**The exercise**
Repeat word for word the passage of the case summary below, starting at "Arbili v Arbili" and ending at "means of hacking.".

**Article**
◇ ◇ ◇

Arbili v Arbili [2015] EWCA Civ 542 is a court of appeal case on whether a financial order could set aside with information obtained by means of hacking.

Facts
The Applicant, D Arbili represented by Dominic Levent Solicitors, and the Respondent, his ex-wife C Arbili, represented by Howard Kennedy at the time of the hearing; had been married for 7 years before divorcing and engaging in financial proceedings to split the family's assets. At the initial hearing an order was made for the assets to split whereby the Respondent, Mrs Arbili, received the equity from the family home (a £1m grade-II listed barn in Essex), one of two French villas held in the Applicants name and a £140,000 lump sum, taking the total received to over £600,000 – allowing her to purchase a new home. However, the Applicant thereafter instructed agents to delve into the Respondent's finances and found that Mrs Arbili was in line to receive a share of her parents £2.1m property on the French Riviera. The information was obtained by hacking into the Respondents emails and the Applicant sought to rely on this information to set aside the financial order as the Respondent had not complied by providing full disclosure whilst financial proceedings were ongoing. The Respondent argued that given the Respondents interest in her parents' property, he would not have included his French villa in considering the original financial proceedings. The Applicant's application to set aside was refused and he thereafter appealed.

◇ ◇ ◇

**Provided material**
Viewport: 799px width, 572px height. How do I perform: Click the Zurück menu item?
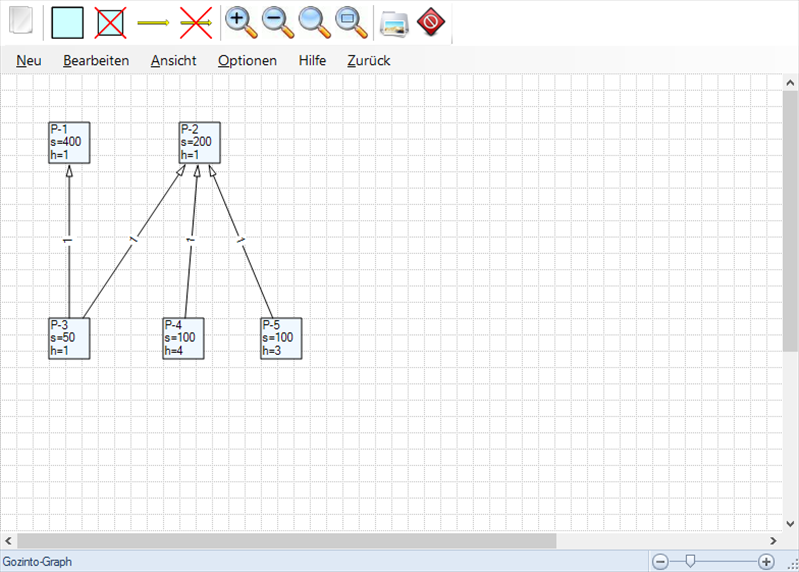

◇ ◇ ◇

**Complete output**
Arbili v Arbili [2015] EWCA Civ 542 is a court of appeal case on whether a financial order could set aside with information obtained by means of hacking.